Cross-disease analysis identified novel common genes for both lung adenocarcinoma and lung squamous cell carcinoma

Lung squamous cell carcinoma (LSCC) exhibits a number of similarities with lung adenocarcinoma (LA) in terms of copy number alterations. However, compared with LA, the range of genetic alterations in LSCC is less understood. In the present study, a large-scale literature-based search of LA-associated genes and LSCC-associated genes was performed to identify the genetic basis in common with these two diseases.
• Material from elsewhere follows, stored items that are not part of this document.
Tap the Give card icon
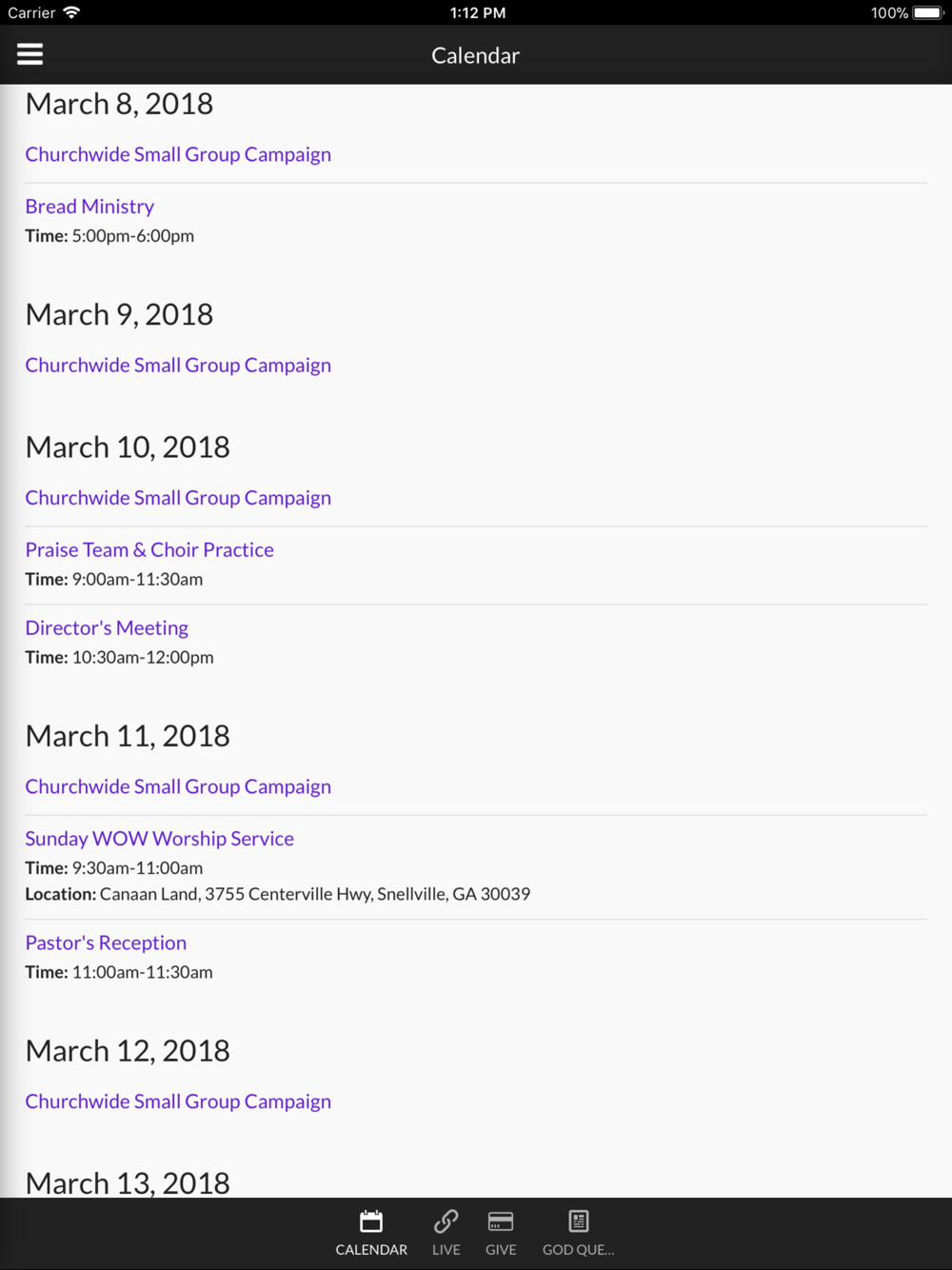Image resolution: width=952 pixels, height=1270 pixels. click(x=501, y=1220)
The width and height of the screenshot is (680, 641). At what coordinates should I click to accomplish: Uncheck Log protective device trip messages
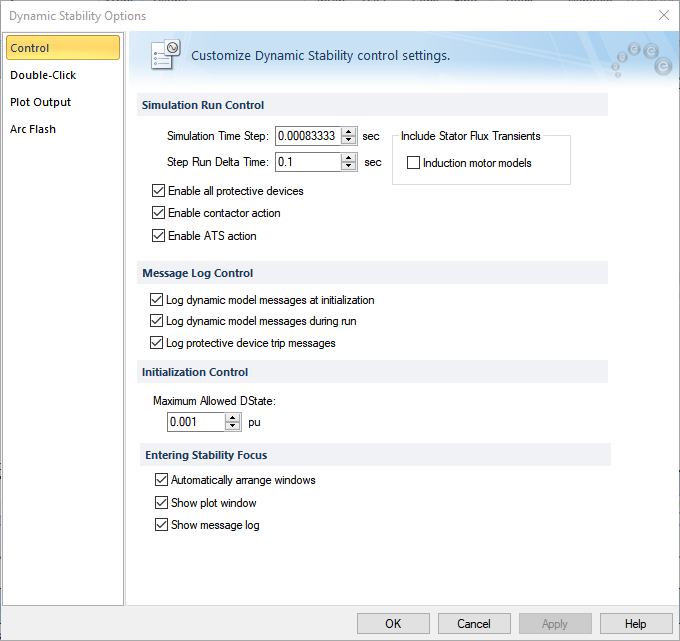(156, 343)
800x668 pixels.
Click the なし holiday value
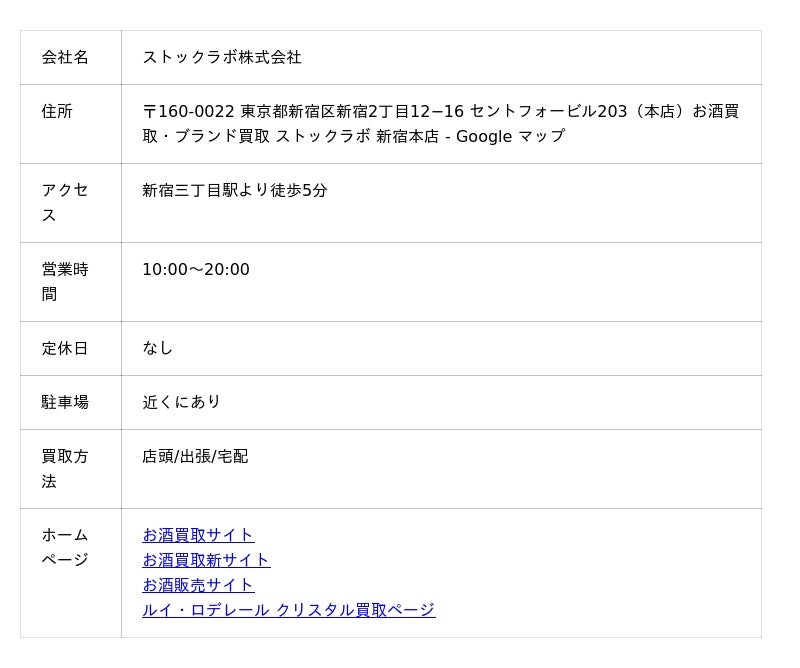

For each of the LA-associated genes, a mega-analysis was performed to test its expression variations in LSCC using 11 RNA expression datasets, with significant genes identified using statistical analysis. Subsequently, a functional pathway analysis was performed to identify a possible association between any of the significant genes identified from the mega-analysis and LSCC, followed by a co-expression analysis. A multiple linear regression (MLR) model was employed to investigate the possible influence of sample size, country of origin and study date on gene expression in patients with LSCC. Disease-gene association data analysis identified 1,178 genes involved in LA, 334 in LSCC, with a significant overlap of 187 genes (P<1.02×(−161)). Mega-analysis revealed that three LA-associated genes, such as solute carrier family 2 member 1 (SLC2A1), endothelial PAS domain protein 1 (EPAS1) and cyclin-dependent kinase 4 (CDK4), were significantly associated with LSCC (P<1.60×10(−8)), with multiple potential pathways identified by functional pathway analysis, which were further validated by co-expression analysis. The present MLR analysis suggested that the country of origin was a significant factor for the levels of expression of all three genes in patients with LSCC (P<4.0×10(−3)). Collectively, the present results suggested that genes associated with LA should be further investigated for their association with LSCC. In addition, SLC2A1, EPAS1 and CDK4 may be novel risk genes associated with LA and LSCC.